I need help with school

Jhorski

Member
I need to find a poem that means something to me... but i'm not the poetic type if anyone has any suggestions that would be great
 
got this off the internet

40.gif
(107 ratings)

Rate this Poem (5 best)

1

2

3

4

5





3 comments / Submit comment

The landscape, surrounded by whispers of snow, and the occasional glimmer of dancing sunlight, as it kisses the clouds.

Standing before me, beckoning me, like the siren’s call, of the ancient mariner.

Drawing me out, upon the steep pitch, coaxing me ever closer to the abyss of pleasure.

I ascend into the chute, careening like a bowling ball, thrown downward, bouncing, picking up speed by the second.

I stick my pole, deep into the virgin snow, which had yet to be tracked that day.

Feeling it sink, then suddenly take hold, I turn, and before my eyes, is the euphoric rush, of seeing nothing but the trees, entrenched into the rock wall, like centurions poised to repel attack.

The ski’s under my feet become weightless, I hang ever so delicately, in the sweet embrace of gravity.

I feel the air rushing around me, the kaleidoscope of colors, that once, was the rock wall, flashes by.

My eyes begin to focus, forever it seems, I’m free of the restraints that bind me to the earth.

Abruptly, my descent stops, jarred back into reality, my legs start pumping again, I slide into the next turn, and start the whole process over again.

Now my son, I know that skiing is for dinosaurs, and old people, as all 13 year old kids would tell you.

I would like for you, to explain to me, what it is that so enthralls you, about strapping on a two by four with rope, and go flailing, with reckless abandon down a hill.
 
idk but i thought this poem was kinda funny and it is the only 1 i really read cuz my teacher made us read it but its called all i ever needed to learn i learned in kindergarten or something like that

All I really need to know about how to live and what to do and how to be I learned in kindergarten. Wisdom was not at the top of the graduate school mountain, but there in the sand pile at school.

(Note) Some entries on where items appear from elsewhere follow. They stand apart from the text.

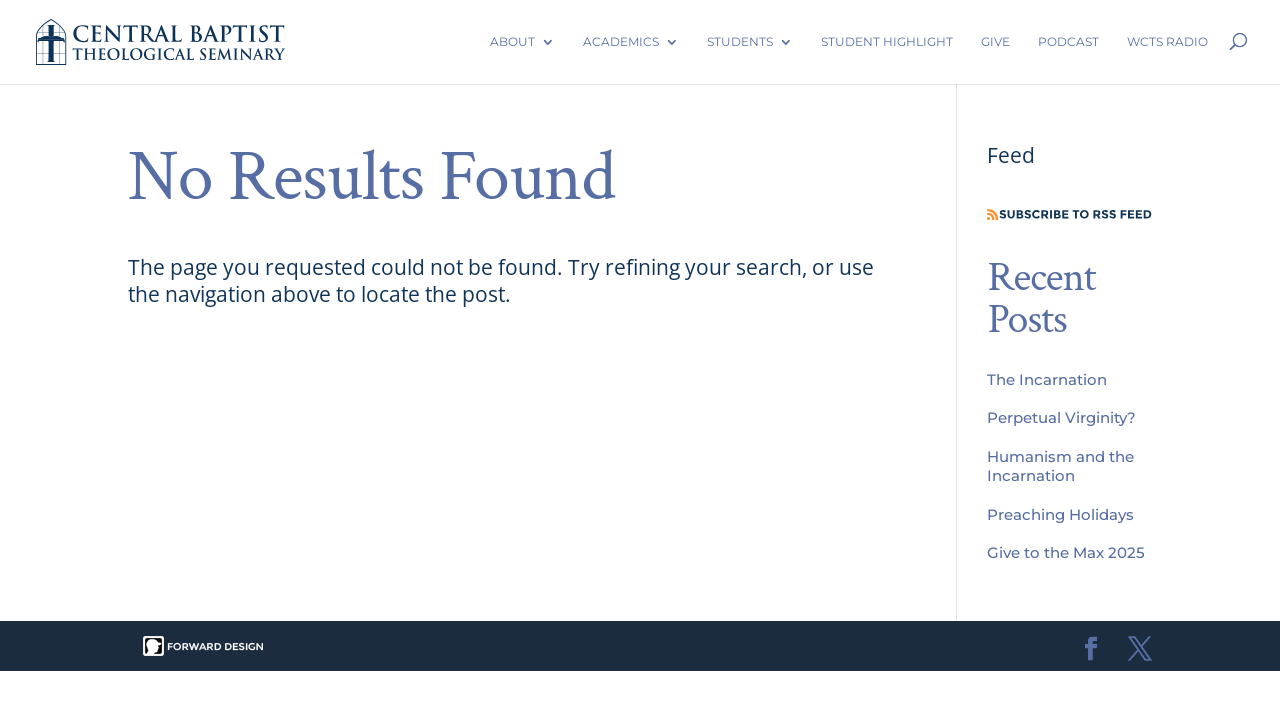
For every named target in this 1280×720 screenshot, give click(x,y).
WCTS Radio (1167, 41)
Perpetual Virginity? (1061, 417)
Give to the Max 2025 (1066, 552)
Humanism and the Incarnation (1060, 466)
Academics (621, 41)
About (512, 41)
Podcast (1068, 41)
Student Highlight (887, 41)
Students (740, 41)
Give (995, 41)
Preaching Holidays (1060, 514)
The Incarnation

These are the things I learned:
  • Share everything.
  • Play fair.
  • Don't hit people.
  • Put things back where you found them.
  • Clean up your own mess.
  • Don't take things that aren't yours.
  • Say you're sorry when you hurt somebody.
  • Wash your hands before you eat.
  • Flush.
  • Warm cookies and cold milk are good for you.
  • Live a balanced life - learn some and think some and draw and paint and sing and dance and play and work every day some.
  • Take a nap every afternoon.
  • When you go out in the world, watch out for traffic, hold hands and stick together.
  • Be aware of wonder. Remember the little seed in the Styrofoam cup: the roots go down and the plant goes up and nobody really knows how or why, but we are all like that.
  • Goldfish and hamsters and white mice and even the little seed in the Styrofoam cup - they all die. So do we.
  • And then remember the Dick-and-Jane books and the first word you learned - the biggest word of all - LOOK.

Everything you need to know is in there somewhere. The Golden Rule and love and basic sanitation. Ecology and politics and equality and sane living.

Take any one of those items and extrapolate it into sophisticated adult terms and apply it to your family life or your work or government or your world and it holds true and clear and firm. Think what a better world it would be if we all - the whole world - had cookies and milk at about 3 o'clock in the afternoon and then lay down with our blankies for a nap. Or if all governments had as a basic policy to always put things back where they found them and to clean up their own mess.

And it is still true, no matter how old you are, when you go out in the world, it is best to hold hands and stick together.